An apparently relieved Executive Secretary of the Fund, Dr. Oluwole Oluleye, described the UN agency’s sponsorship of this batch of students as a “face-lift.”
PTDF has been battling to convince foreign universities where it has its scholars that despite its financial crunch, it was capable of meeting its obligations to its students and the institutions.
At a departure ceremony over the weekend in Abuja where the scholars were put through an orientation course, Oluleye told them: “I need to remind you that although this educational programme is part of the fund’s intervention in the Niger Delta and other parts of the country for empowerment of the youths, this is unique in the sense that this is the only programme we are undertaking in partnership with United Nations Institute for Training and Research (UNITAR),… thus giving the Fund a face-lift.”
Represented by the General Manager, Administration and Human Resources Dept., Balarabe Ahmad, the organisation’s chief executive explained that based on the huge successes recorded in the training of scholars at post-graduate level over the years, the fund decided that it would also be beneficial to Nigeria if youths were given the opportunity to explore various undergraduate programmes under the amnesty programme.

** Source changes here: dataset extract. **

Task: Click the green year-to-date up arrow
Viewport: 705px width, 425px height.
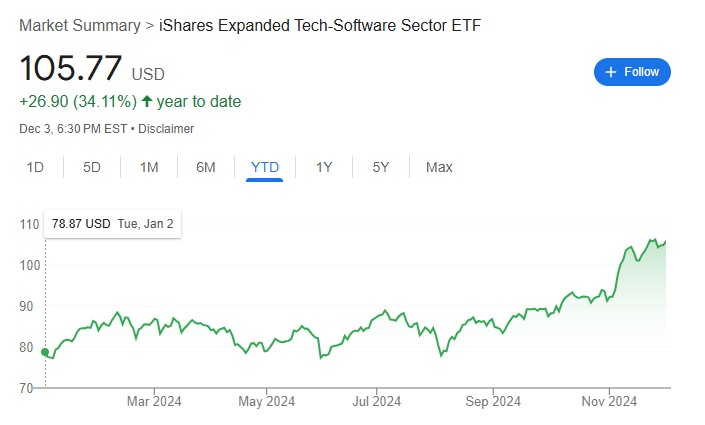Action: point(147,101)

“This effort is what we are witnessing today,” he said. “Therefore, you are benefiting from this programme at this auspicious time when the federal government has designed various programmes to engage our youths in such a way that they will contribute meaningfully to national development and steer them away from militancy and mischief-making.”

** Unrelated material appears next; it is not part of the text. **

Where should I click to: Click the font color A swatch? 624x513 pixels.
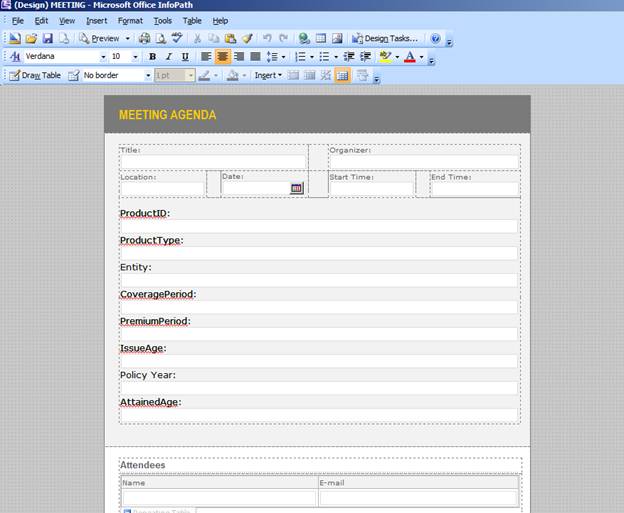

Oluleye charged the youths to optimise the opportunity now offered them and not allow themselves to be distracted by the many attractions they would meet in the host country where, he said, they would also encounter a lot of culture shocks.
To underscore the point, the General Manager, Education and Training, Ahmed Galadima, reminded the beneficiaries of the scheme, drawn from across Nigeria, that apart from serious health grounds, the six months pre-engineering course and the main three years degree programme would not be extended for any other reason.
Consequently, he pointed out, failure of any of their courses would see those affected returning to Nigeria empty-handed and losing the chance of being engaged in the lucrative oil and gas sector.
The scholarship package includes tuition fees, accommodation fees, feeding allowance, insurance, living expenses, laptop, books, warm clothing and special events allowances as well as return ticket to and from Norway.
Galadima said the money for their feeding and daily needs would be made available to them on a quarterly basis.